História sensível e comovente em um clássico europeu de personagens fortes e marcantes.

9,0

Considerado o grande filme de Vittorio de Sica ao lado de Ladrões de Bicicletas (embora bem menos popular do que este último), Umberto D. conta, em sua narrativa, os problemas enfrentados por um senhor aposentado em uma Itália afundada na crise econômica. Apesar de possibilitar várias leituras, considerando os contextos políticos (governo irresponsável), sociais (crise de emprego) e até mesmo geográficos (Itália pós-guerra), a minha preferida é a mais óbvia, e é a leitura que vem da enorme sensibilidade da história. Umberto D. faz de tudo para sobreviver (dê uma ênfase ao prefixo “sobre”), e acompanhar sua jornada é simplesmente emocionante.

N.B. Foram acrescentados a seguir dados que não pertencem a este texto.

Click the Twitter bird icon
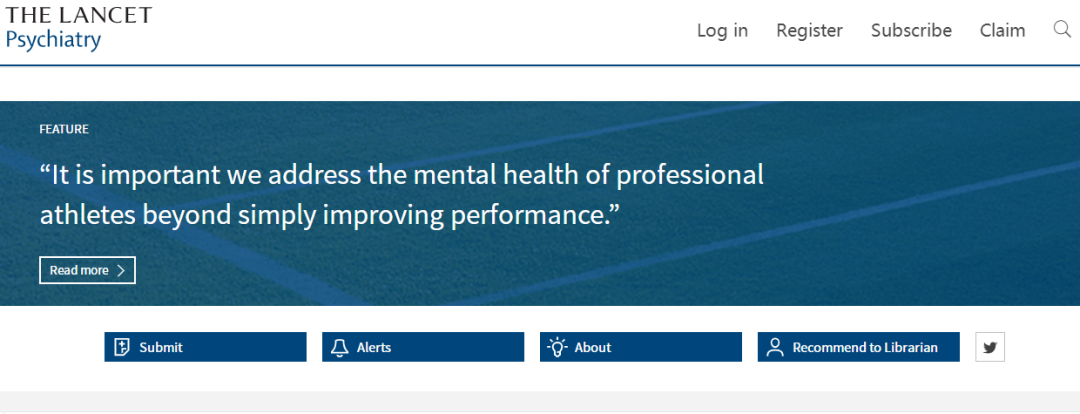The image size is (1080, 414). 990,347
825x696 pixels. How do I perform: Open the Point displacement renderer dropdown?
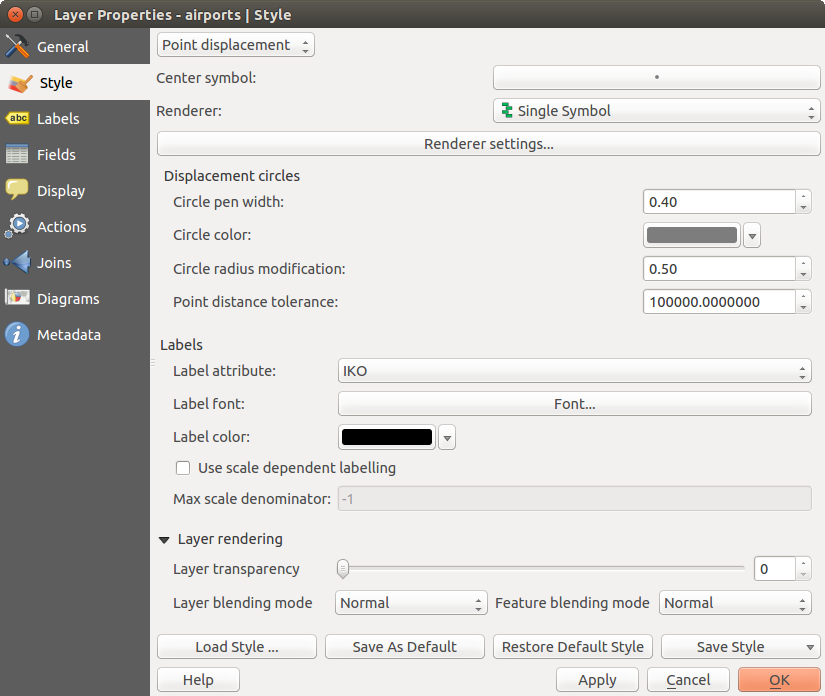(236, 45)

Apesar de se passar na Itália em um período específico da história daquele país (o pós-Guerra, quando a inflação devorava rapidamente o dinheiro do povo), a situação de Umberto Ferrari é atemporal e, também, poderia se passar em qualquer país. Desde os problemas comuns e mais abrangentes como o abandono dos idosos, governo irresponsável, arrogância dos ricos para com os pobres; até situações mais pessoais, como a solidão e a tristeza. O filme funciona como um prato-cheio de emoções tristes. Não há como não torcer para que Umberto encontre um final feliz. Mas, ao fazer isso, o espectador sabe que pode estar se enganando: como terminar bem com um cenário tão ruim ao seu redor?

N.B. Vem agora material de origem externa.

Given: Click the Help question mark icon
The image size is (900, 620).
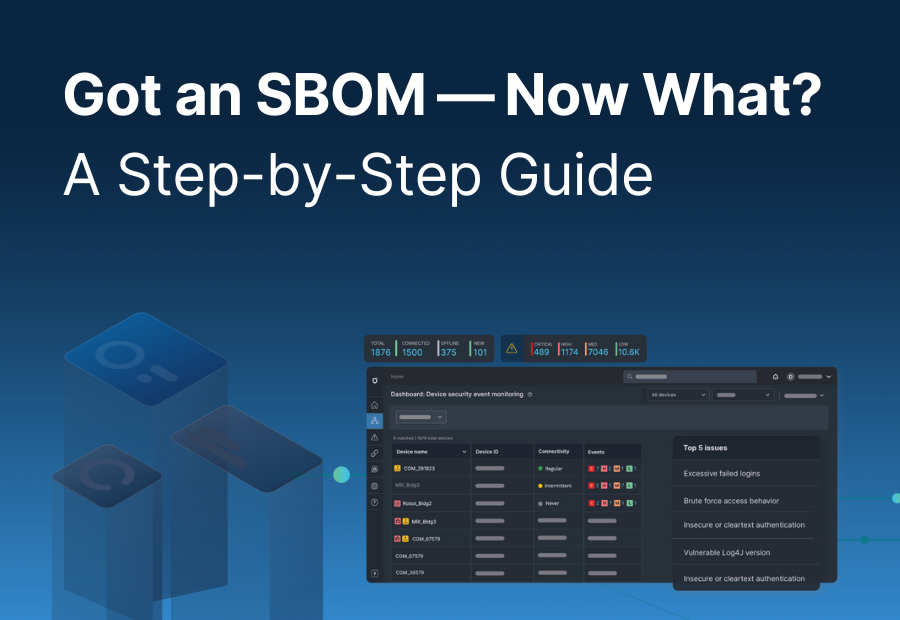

Umberto tem apenas duas coisas com quem contar: seu cachorro (que acabaria por ser o responsável por um dos finais mais arrebatadores, em minha opinião, do cinema da década de 1950) e a empregada da pensão, uma jovem grávida que possui seus próprios problemas e, por isso talvez, entenda os problemas de Umberto muito bem. Todos os outros personagens significam adversidade: desde a dona da pensão até os velhos amigos que não querem (ou não podem) ajudar Umberto financeiramente. Por conta das adversidades, Umberto nem sempre consegue ser um personagem moralmente estável. Quando a necessidade aperta, ele é capaz de tomar decisões bastante desumanas, o que torna seu personagem completo e real, acima de tudo.

À época de seu lançamento, o filme foi um fracasso de crítica e de público. Talvez este não tenha gostado de assistir a uma história tão deprimente, sendo que o mundo ainda reconstruía-se depois da guerra. Hoje o filme é revisitado por críticos e cinéfilos e reverenciado como um ótimo exemplo de cinema, o que pode ser visto como uma atitude bem merecida. De Sicca conseguiu criar um filme cheio de complexidades que se mantém simples em sua essência, atingindo quaisquer objetivos que o diretor tenha almejado com total eficiência.

Tecnicamente belo, o trabalho do diretor italiano encontra-se situado em um momento de transformação do cinema. O filme encontra resquícios do cinema clássico, do expressionismo (longas sombras projetadas), mas serve para apresentar, de certa forma, o novo cinema, o cinema que ficaria famoso em Fellini, principalmente por este também ser italiano, e Antonioni. O cinema sendo utilizado como crítica social e política, mais do que nunca.

Agora, independente da técnica utilizada, o filme deixa sua marca na história do cinema é pela sua belíssima história. Como comentei lá no começo desta matéria, Umberto D. possui personagens muito fortes (mesmo o cãozinho tem grande importância e significado) e humanos, capazes de realizarem boas e más ações, geralmente com boas intenções (e por isso não há personagens estereotipados). Permanece aqui, então, a recomendação de mais um clássico do cinema europeu, tão ou mais valoroso que o popular Ladrões de Bicicletas.